*** Block opens ***
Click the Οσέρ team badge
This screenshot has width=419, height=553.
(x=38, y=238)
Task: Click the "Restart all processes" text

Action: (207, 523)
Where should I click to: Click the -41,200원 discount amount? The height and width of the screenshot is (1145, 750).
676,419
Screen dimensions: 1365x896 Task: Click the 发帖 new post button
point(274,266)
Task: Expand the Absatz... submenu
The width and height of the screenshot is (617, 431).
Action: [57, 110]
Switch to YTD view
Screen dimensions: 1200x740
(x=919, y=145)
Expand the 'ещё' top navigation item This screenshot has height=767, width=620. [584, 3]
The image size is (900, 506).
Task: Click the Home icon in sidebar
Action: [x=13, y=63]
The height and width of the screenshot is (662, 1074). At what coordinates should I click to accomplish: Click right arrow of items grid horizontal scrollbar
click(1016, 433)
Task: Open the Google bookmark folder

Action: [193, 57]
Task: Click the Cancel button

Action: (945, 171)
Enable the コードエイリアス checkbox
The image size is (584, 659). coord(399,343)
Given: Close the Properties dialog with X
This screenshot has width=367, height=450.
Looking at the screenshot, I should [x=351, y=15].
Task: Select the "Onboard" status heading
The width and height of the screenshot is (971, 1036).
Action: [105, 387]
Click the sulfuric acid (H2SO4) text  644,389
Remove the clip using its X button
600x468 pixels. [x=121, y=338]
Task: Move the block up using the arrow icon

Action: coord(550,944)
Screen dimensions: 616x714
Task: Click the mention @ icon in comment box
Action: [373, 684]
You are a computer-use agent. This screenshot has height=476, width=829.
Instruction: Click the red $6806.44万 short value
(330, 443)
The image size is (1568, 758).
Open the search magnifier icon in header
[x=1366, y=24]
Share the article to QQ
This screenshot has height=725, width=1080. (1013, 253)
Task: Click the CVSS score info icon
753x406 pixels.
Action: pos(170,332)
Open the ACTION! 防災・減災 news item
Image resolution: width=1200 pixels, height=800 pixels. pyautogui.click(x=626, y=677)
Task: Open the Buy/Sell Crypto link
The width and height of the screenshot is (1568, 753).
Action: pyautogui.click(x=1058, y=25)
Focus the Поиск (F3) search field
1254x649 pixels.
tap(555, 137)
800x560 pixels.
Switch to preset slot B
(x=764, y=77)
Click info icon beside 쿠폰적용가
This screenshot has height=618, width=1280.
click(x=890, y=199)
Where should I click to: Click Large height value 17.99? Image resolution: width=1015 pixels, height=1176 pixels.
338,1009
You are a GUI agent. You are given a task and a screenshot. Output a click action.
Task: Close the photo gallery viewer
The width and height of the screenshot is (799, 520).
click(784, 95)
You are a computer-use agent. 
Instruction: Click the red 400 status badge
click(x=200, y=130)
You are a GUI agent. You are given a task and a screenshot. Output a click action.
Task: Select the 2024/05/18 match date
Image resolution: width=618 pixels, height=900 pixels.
*** Block closes ***
Reproduce the listing above precisely.

Click the Οσέρ team badge
This screenshot has width=419, height=553.
(x=38, y=238)
Task: Click the "Restart all processes" text

Action: (207, 523)
Where should I click to: Click the -41,200원 discount amount? The height and width of the screenshot is (1145, 750).
676,419
Screen dimensions: 1365x896 Task: Click the 发帖 new post button
point(274,266)
Task: Expand the Absatz... submenu
The width and height of the screenshot is (617, 431).
Action: [57, 110]
Switch to YTD view
Screen dimensions: 1200x740
(x=919, y=145)
Expand the 'ещё' top navigation item This screenshot has height=767, width=620. [584, 3]
The image size is (900, 506).
Task: Click the Home icon in sidebar
Action: [x=13, y=63]
The height and width of the screenshot is (662, 1074). At what coordinates should I click to accomplish: Click right arrow of items grid horizontal scrollbar
click(1016, 433)
Task: Open the Google bookmark folder

Action: [193, 57]
Task: Click the Cancel button

Action: (945, 171)
Enable the コードエイリアス checkbox
The image size is (584, 659). coord(399,343)
Given: Close the Properties dialog with X
This screenshot has width=367, height=450.
Looking at the screenshot, I should [x=351, y=15].
Task: Select the "Onboard" status heading
The width and height of the screenshot is (971, 1036).
Action: [105, 387]
Click the sulfuric acid (H2SO4) text  644,389
Remove the clip using its X button
600x468 pixels. [x=121, y=338]
Task: Move the block up using the arrow icon

Action: coord(550,944)
Screen dimensions: 616x714
Task: Click the mention @ icon in comment box
Action: [373, 684]
You are a computer-use agent. This screenshot has height=476, width=829.
Instruction: Click the red $6806.44万 short value
(330, 443)
The image size is (1568, 758).
Open the search magnifier icon in header
[x=1366, y=24]
Share the article to QQ
This screenshot has height=725, width=1080. (1013, 253)
Task: Click the CVSS score info icon
753x406 pixels.
Action: pos(170,332)
Open the ACTION! 防災・減災 news item
Image resolution: width=1200 pixels, height=800 pixels. pyautogui.click(x=626, y=677)
Task: Open the Buy/Sell Crypto link
The width and height of the screenshot is (1568, 753).
Action: pyautogui.click(x=1058, y=25)
Focus the Поиск (F3) search field
1254x649 pixels.
tap(555, 137)
800x560 pixels.
Switch to preset slot B
(x=764, y=77)
Click info icon beside 쿠폰적용가
This screenshot has height=618, width=1280.
click(x=890, y=199)
Where should I click to: Click Large height value 17.99? Image resolution: width=1015 pixels, height=1176 pixels.
338,1009
You are a GUI agent. You are given a task and a screenshot. Output a click action.
Task: Close the photo gallery viewer
The width and height of the screenshot is (799, 520).
click(784, 95)
You are a computer-use agent. 
Instruction: Click the red 400 status badge
click(x=200, y=130)
You are a GUI agent. You are given a task and a screenshot. Output a click action.
Task: Select the 2024/05/18 match date
Image resolution: width=618 pixels, height=900 pixels.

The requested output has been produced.